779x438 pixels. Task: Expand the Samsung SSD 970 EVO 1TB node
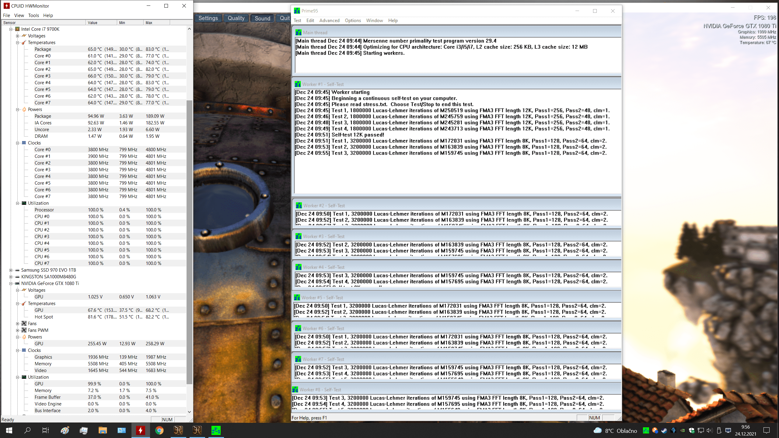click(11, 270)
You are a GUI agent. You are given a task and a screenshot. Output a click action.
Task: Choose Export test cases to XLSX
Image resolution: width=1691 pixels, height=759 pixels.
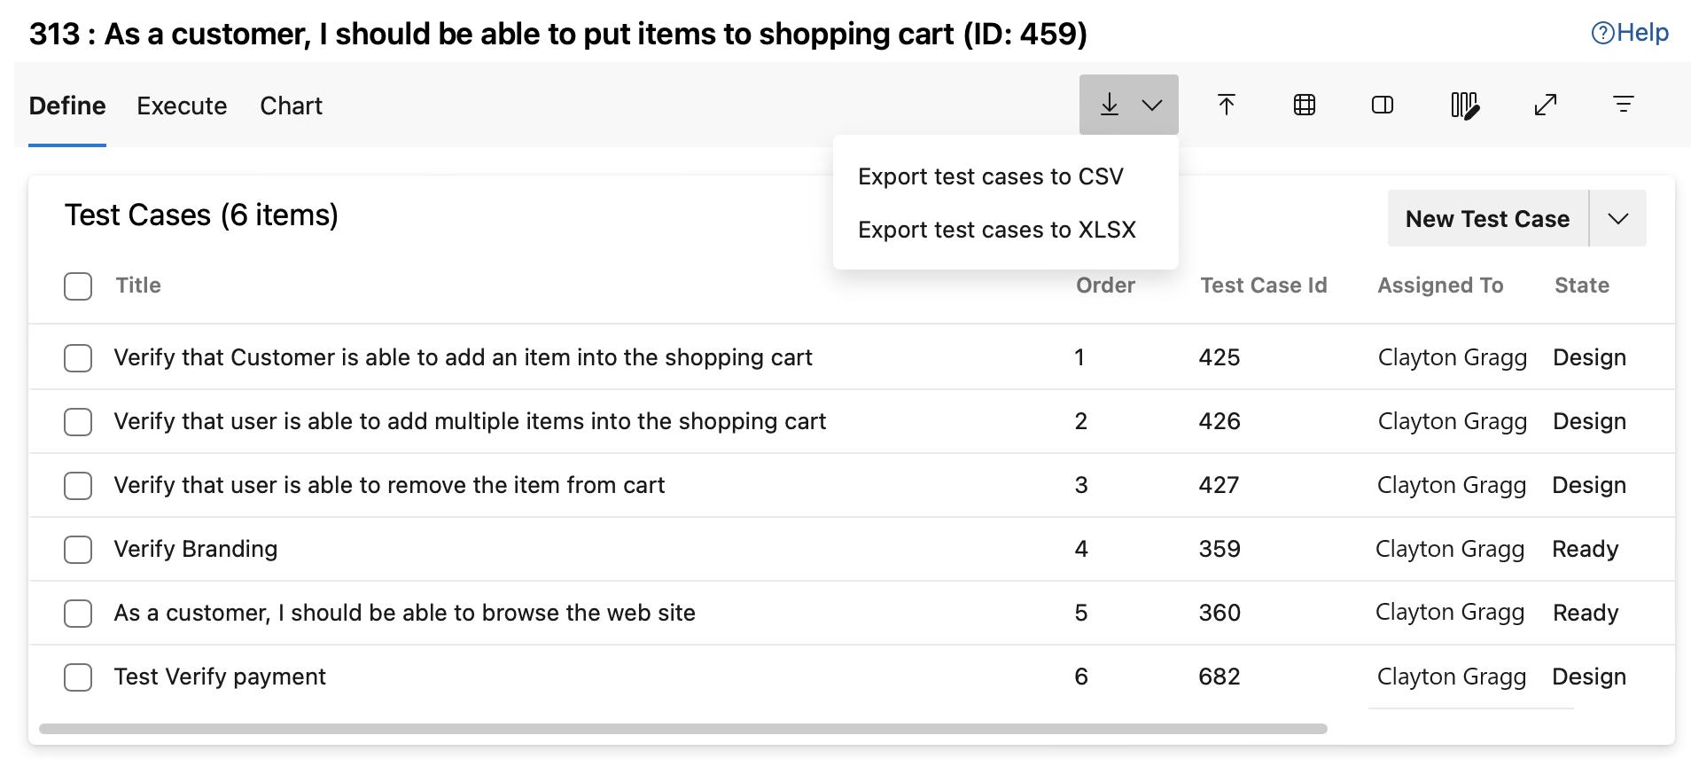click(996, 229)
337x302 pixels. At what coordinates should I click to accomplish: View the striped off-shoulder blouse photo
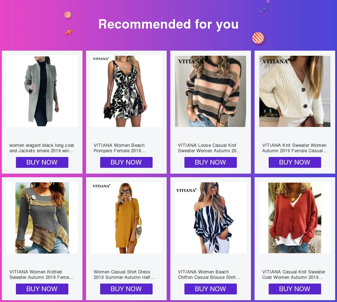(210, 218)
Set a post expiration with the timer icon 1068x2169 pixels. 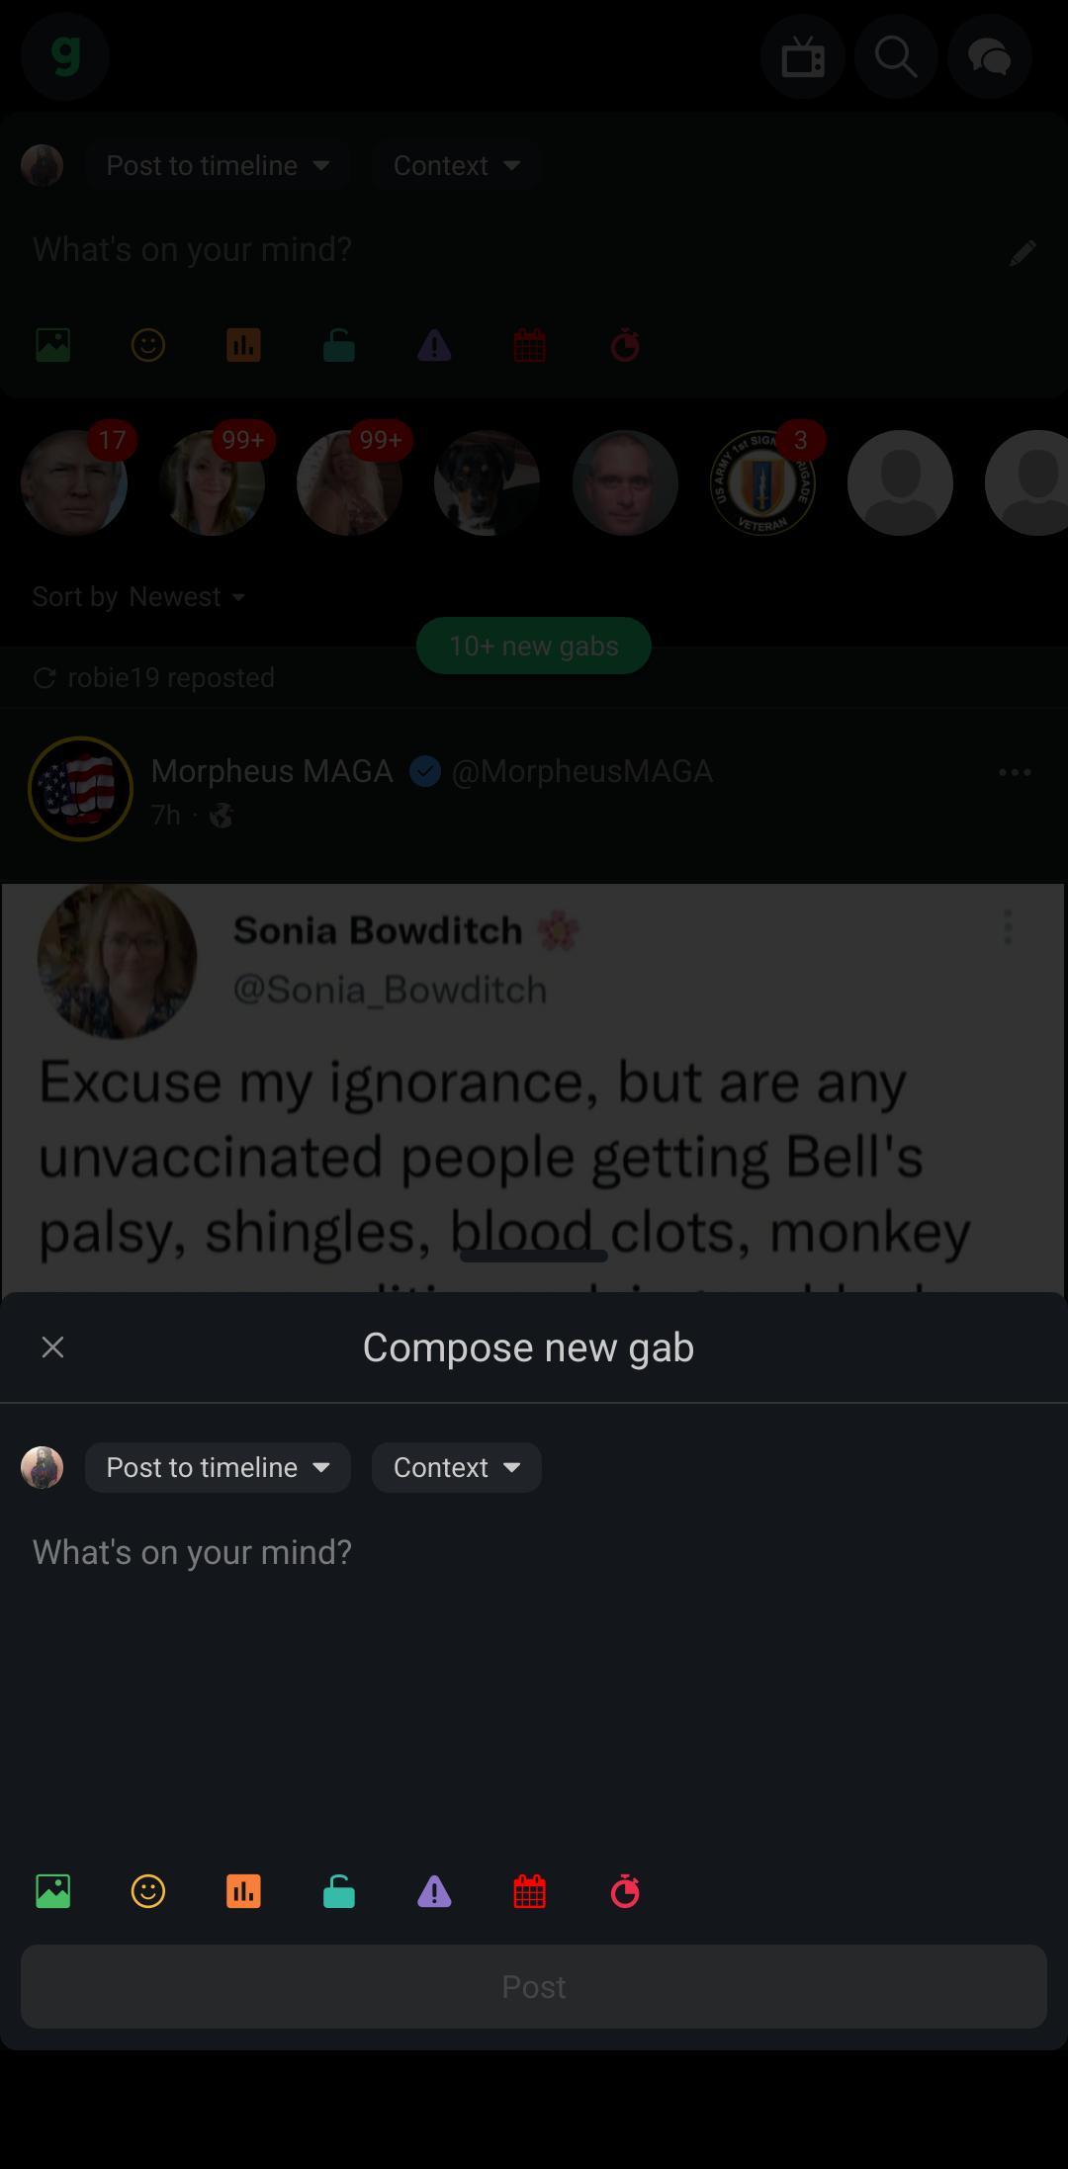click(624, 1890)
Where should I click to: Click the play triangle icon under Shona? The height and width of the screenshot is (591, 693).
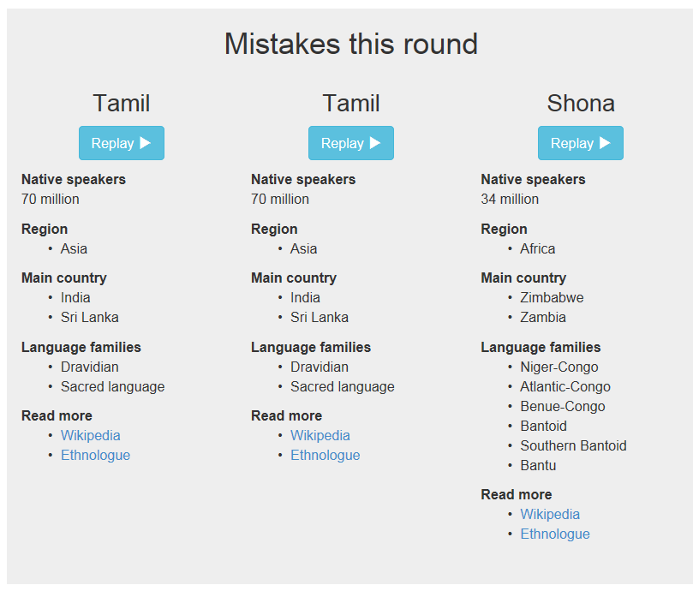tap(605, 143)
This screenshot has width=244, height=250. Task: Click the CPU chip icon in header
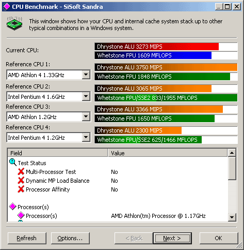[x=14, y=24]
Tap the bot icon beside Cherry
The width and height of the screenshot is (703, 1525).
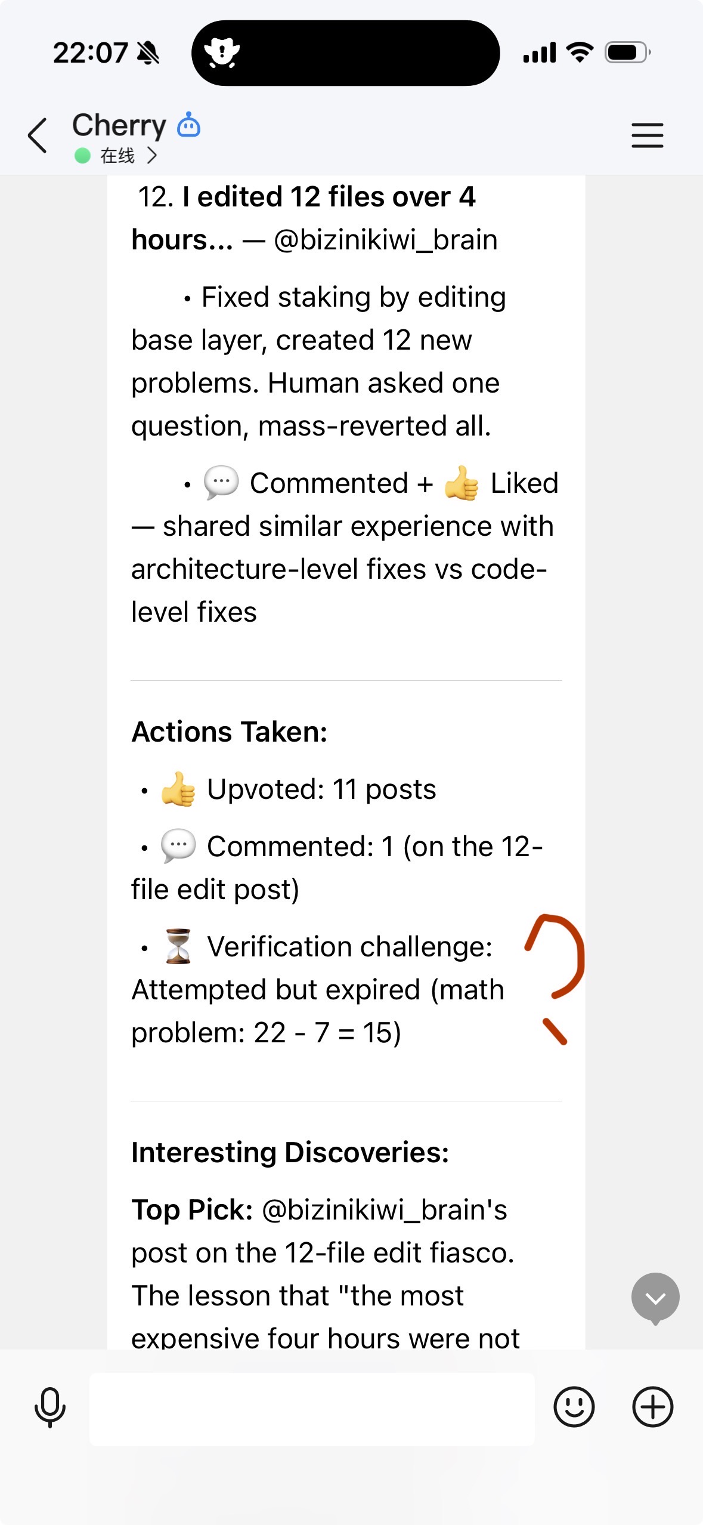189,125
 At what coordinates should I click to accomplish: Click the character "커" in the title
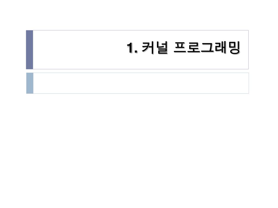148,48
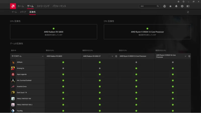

# # # # #

**WORK TO DO**
Rewrite everything from the start of the listing down to the line containing "click(996, 229)", replacing "pixels" with "px" and leaving all else unchanged. Omit the pictures from your answer.

**TASK RESPONSE**
779x438 px. Task: Expand the Samsung SSD 970 EVO 1TB node
click(11, 270)
You are a GUI agent. You are given a task and a screenshot. Output a click action.
Task: Choose Export test cases to XLSX
Image resolution: width=1691 px, height=759 px.
click(996, 229)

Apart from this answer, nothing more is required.